* **TASK GOAL**: Retype, word for word, every line of the records below starting at the one that contains "Click the gray" and ending at the one that contains "This screenshot has width=840, height=504."; include both of those lines and nothing more.

--- EXTRACTED INFORMATION Enclosed Below ---

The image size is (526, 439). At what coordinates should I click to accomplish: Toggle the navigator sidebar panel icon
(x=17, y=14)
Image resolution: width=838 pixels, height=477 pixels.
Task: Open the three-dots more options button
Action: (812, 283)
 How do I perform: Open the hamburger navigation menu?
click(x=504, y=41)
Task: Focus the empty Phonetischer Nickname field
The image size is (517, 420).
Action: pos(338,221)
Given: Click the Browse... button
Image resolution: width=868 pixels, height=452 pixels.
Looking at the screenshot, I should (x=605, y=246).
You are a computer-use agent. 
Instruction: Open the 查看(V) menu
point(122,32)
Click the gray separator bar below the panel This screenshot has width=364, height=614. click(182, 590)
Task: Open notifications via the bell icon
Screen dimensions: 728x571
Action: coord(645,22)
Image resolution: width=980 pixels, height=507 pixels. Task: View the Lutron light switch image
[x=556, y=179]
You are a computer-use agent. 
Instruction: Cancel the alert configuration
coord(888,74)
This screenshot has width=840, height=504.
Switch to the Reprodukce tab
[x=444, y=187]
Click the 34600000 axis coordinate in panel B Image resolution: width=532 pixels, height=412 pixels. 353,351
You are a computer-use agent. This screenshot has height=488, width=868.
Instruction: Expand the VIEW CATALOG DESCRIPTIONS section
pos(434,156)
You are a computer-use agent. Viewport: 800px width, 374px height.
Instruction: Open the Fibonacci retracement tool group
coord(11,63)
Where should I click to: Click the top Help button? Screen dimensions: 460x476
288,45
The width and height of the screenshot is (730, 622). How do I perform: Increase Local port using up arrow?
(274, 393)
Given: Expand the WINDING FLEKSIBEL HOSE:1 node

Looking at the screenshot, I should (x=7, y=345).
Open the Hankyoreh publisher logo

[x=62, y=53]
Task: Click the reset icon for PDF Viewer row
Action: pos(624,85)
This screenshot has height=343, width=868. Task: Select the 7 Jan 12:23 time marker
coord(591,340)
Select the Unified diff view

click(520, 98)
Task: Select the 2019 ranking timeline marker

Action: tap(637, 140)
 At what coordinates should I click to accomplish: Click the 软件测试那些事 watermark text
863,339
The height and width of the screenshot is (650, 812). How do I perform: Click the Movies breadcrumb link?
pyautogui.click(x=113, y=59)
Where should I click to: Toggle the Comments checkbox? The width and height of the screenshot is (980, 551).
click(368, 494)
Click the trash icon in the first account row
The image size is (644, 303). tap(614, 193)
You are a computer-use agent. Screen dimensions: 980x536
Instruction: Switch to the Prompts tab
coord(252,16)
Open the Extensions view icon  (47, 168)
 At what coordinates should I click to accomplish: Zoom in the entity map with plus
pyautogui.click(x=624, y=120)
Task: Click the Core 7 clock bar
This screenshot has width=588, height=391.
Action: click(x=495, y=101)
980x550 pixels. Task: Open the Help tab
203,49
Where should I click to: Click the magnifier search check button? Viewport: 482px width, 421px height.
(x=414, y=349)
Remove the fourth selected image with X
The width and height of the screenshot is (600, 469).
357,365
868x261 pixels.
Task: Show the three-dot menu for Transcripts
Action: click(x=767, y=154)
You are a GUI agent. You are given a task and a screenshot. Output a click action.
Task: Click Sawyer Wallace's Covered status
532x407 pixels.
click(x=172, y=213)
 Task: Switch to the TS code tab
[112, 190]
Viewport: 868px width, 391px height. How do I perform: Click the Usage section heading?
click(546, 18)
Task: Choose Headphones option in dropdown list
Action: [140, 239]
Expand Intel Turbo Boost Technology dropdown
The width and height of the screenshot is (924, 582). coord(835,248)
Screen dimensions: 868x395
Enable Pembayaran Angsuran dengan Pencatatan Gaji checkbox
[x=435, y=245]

--- End of Enclosed EXTRACTED INFORMATION ---

* **RESPONSE**:
Click the gray separator bar below the panel This screenshot has width=364, height=614. click(182, 590)
Task: Open notifications via the bell icon
Screen dimensions: 728x571
Action: coord(645,22)
Image resolution: width=980 pixels, height=507 pixels. Task: View the Lutron light switch image
[x=556, y=179]
You are a computer-use agent. 
Instruction: Cancel the alert configuration
coord(888,74)
This screenshot has width=840, height=504.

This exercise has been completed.